■ Document text:
I started to read books on Jewish identity, the Talmud, Torah, partly to deal with the psychological pain I was having, and partly to find answers. I never really felt religion was the answer for me. But I found that the philosophy was. It helped to know what I was feeling in 2011 was what someone in the 10th century was feeling as well.
Also, you get to be in your 40s, and you want to know what comes next. I got married and fell in love when I was 27, and that’s when I started to believe in the afterlife. Because you have to.
When you were writing the book, did you watch “A Stranger Among Us” or any embedded-among-the-Jews stories?
No. I didn’t think about those. The one thing I did see, after I finished the book, was some story about how you can hire rabbis to come from Israel to come kill people for you [laughs].

■ Entries supplied:
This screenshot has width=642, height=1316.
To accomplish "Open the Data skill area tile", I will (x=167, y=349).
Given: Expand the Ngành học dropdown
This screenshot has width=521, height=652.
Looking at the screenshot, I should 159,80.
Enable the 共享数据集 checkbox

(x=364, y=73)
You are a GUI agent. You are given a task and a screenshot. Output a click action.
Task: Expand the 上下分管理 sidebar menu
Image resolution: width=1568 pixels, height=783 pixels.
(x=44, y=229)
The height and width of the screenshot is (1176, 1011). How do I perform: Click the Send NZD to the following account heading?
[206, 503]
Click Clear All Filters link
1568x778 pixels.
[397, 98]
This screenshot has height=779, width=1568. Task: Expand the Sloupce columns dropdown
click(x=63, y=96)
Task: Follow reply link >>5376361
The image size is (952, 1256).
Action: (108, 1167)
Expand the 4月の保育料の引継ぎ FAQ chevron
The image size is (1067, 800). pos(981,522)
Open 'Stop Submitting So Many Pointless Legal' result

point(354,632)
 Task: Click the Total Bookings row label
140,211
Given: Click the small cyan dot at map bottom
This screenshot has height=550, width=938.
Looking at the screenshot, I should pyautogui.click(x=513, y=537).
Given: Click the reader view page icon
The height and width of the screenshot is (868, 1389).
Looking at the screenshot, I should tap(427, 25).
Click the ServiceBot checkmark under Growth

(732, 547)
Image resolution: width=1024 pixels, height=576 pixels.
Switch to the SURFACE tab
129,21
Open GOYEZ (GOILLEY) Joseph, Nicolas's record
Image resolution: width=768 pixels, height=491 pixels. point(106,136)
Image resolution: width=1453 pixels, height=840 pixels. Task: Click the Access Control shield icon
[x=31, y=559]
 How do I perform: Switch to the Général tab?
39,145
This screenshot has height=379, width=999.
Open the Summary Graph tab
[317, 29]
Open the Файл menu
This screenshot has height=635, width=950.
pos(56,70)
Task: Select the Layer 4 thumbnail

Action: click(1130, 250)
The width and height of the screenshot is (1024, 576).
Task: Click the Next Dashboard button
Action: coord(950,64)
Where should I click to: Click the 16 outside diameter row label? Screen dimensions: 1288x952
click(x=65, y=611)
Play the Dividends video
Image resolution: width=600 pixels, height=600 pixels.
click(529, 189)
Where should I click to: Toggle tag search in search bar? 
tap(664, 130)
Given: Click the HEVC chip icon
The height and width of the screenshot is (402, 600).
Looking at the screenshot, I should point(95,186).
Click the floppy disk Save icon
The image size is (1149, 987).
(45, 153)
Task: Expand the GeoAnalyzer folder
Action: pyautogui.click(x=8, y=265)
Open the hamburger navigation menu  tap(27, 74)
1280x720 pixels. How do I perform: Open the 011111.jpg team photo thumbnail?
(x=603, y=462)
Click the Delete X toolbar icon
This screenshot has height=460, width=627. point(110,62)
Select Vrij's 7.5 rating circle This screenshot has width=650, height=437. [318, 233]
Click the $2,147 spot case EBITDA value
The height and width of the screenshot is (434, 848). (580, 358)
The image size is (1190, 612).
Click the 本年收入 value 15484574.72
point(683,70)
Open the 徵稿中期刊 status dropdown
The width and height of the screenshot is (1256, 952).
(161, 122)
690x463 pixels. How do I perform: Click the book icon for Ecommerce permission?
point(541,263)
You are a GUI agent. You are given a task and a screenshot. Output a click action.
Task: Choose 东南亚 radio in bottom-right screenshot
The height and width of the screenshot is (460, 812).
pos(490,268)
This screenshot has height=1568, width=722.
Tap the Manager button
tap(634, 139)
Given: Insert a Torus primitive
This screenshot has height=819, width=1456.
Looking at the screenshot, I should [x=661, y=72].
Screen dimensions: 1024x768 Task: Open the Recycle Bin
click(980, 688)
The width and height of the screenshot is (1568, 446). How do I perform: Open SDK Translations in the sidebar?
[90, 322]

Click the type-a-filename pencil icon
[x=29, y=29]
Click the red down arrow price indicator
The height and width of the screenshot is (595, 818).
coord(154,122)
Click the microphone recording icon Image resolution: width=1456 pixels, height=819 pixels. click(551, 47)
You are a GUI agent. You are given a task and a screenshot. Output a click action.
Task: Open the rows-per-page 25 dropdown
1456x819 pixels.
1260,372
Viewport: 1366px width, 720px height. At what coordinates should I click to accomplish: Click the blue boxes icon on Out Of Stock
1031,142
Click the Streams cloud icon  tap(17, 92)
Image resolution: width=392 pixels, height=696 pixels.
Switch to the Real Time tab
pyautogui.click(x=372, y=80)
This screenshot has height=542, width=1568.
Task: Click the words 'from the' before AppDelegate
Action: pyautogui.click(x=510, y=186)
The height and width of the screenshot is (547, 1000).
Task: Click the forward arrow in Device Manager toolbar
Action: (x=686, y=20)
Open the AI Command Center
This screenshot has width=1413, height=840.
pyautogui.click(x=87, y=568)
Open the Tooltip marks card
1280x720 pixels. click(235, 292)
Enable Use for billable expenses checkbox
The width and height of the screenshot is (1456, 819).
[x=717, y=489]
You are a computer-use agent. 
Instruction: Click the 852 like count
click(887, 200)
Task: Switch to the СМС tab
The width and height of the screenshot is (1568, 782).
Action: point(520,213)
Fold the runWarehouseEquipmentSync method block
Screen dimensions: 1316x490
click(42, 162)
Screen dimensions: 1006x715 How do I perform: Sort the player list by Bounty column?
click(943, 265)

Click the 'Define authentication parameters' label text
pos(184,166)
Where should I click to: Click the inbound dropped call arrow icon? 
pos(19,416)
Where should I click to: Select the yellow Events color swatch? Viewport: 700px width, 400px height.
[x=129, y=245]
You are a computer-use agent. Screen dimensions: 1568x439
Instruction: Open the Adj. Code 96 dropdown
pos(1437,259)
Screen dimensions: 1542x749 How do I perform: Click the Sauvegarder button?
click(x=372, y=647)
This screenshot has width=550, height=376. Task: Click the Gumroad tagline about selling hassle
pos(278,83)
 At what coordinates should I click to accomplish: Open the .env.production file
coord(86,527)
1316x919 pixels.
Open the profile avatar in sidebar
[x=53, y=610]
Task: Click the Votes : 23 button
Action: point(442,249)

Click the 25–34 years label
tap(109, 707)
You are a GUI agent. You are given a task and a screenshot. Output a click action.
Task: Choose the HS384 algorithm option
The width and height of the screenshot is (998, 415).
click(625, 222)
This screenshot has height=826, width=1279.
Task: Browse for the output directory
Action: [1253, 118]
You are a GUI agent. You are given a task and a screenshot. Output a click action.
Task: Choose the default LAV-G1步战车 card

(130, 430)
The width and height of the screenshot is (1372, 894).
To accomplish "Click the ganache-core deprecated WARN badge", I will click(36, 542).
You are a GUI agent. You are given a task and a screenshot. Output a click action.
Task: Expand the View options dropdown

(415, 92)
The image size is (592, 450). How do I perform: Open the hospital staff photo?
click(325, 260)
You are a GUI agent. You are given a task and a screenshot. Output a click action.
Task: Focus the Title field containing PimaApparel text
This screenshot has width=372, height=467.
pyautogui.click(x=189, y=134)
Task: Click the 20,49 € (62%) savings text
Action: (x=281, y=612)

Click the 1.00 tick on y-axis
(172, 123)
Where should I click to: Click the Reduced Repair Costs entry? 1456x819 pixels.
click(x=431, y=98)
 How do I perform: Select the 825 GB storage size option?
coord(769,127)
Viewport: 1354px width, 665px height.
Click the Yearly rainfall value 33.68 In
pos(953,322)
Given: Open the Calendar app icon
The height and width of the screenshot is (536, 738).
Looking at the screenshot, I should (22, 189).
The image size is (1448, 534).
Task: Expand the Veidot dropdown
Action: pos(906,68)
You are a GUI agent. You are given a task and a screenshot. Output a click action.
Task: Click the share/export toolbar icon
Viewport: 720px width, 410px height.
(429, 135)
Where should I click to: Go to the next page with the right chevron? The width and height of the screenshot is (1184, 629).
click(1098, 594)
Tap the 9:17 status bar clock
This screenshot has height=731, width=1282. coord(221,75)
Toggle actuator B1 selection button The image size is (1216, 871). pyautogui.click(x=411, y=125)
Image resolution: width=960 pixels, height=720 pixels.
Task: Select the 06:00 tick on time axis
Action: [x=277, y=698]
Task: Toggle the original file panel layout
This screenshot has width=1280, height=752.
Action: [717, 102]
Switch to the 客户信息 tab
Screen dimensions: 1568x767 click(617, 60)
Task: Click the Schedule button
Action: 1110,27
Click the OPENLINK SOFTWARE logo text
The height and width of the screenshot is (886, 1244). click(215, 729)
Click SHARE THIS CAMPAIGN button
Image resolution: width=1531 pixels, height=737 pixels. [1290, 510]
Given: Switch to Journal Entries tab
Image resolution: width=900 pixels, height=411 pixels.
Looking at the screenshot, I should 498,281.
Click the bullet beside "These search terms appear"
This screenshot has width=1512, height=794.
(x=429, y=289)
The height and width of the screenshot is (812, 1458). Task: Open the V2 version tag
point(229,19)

■ What to do:
1. Answer these questions from the interview:
(a) At what age did the speaker get married?
(b) Which century does the speaker compare their 2011 feelings to?
(c) What title does the interviewer mention when asking about stories set among Jews?
2. Reproduce word for word the part of the interview that opens with the words containing "I started to read" and closes with "any embedded-among-the-Jews stories?".

■ Outputs:
1.
(a) 27
(b) The 10th century
(c) "A Stranger Among Us"

2.
I started to read books on Jewish identity, the Talmud, Torah, partly to deal with the psychological pain I was having, and partly to find answers. I never really felt religion was the answer for me. But I found that the philosophy was. It helped to know what I was feeling in 2011 was what someone in the 10th century was feeling as well.
Also, you get to be in your 40s, and you want to know what comes next. I got married and fell in love when I was 27, and that’s when I started to believe in the afterlife. Because you have to.
When you were writing the book, did you watch “A Stranger Among Us” or any embedded-among-the-Jews stories?